• **What is expected**
Track down each line below containing the string "Expand" and copy it.

• **Input records**
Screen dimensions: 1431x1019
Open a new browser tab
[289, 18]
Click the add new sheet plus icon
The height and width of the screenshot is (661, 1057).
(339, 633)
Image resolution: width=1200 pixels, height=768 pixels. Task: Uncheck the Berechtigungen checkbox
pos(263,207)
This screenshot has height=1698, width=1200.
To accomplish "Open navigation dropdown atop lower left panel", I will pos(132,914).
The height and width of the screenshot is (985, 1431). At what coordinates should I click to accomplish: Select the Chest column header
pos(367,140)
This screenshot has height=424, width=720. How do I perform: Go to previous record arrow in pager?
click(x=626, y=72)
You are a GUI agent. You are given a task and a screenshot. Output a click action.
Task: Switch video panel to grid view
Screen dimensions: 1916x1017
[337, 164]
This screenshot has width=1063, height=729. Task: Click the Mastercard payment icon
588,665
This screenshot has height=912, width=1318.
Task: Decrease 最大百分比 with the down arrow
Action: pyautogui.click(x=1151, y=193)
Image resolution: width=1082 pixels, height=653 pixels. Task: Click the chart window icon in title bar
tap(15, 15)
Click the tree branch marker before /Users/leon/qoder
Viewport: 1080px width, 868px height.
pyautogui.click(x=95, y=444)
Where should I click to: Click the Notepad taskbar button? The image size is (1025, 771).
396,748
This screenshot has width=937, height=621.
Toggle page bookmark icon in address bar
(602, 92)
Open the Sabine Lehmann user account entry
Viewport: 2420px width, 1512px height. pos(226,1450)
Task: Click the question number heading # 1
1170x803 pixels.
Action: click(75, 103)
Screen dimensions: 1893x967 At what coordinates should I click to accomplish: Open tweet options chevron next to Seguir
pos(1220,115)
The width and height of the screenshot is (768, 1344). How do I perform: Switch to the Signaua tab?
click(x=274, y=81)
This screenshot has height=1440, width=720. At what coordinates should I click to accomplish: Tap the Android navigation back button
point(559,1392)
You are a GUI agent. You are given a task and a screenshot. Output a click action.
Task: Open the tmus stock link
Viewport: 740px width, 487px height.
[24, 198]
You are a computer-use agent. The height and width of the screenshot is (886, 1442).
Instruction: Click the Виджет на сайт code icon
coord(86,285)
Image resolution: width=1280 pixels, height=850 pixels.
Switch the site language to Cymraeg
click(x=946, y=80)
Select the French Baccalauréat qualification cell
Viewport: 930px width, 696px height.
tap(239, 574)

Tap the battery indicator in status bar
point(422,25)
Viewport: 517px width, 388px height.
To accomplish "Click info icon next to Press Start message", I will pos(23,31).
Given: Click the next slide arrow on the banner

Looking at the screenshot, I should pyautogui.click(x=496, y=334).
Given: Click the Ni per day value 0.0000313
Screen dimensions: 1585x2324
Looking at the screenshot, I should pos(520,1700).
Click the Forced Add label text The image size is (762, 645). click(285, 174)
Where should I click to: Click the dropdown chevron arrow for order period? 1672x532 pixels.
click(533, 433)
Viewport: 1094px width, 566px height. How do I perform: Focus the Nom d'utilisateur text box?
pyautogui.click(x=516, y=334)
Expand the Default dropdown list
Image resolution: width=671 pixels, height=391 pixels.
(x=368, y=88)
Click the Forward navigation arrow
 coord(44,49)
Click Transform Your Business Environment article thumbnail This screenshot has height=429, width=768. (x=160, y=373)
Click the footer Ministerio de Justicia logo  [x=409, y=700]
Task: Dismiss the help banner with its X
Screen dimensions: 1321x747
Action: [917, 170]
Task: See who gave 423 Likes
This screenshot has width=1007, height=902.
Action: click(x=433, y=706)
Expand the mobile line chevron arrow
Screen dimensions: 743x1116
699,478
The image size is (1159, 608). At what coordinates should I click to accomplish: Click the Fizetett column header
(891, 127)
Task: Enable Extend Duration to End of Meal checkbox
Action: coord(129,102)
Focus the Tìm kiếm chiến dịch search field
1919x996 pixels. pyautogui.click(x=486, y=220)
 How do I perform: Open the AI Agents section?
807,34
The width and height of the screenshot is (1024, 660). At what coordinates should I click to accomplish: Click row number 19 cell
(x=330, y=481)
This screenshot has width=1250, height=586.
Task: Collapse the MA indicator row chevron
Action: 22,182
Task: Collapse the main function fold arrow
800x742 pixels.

• **Your response**
Expand the Default dropdown list
Expand the mobile line chevron arrow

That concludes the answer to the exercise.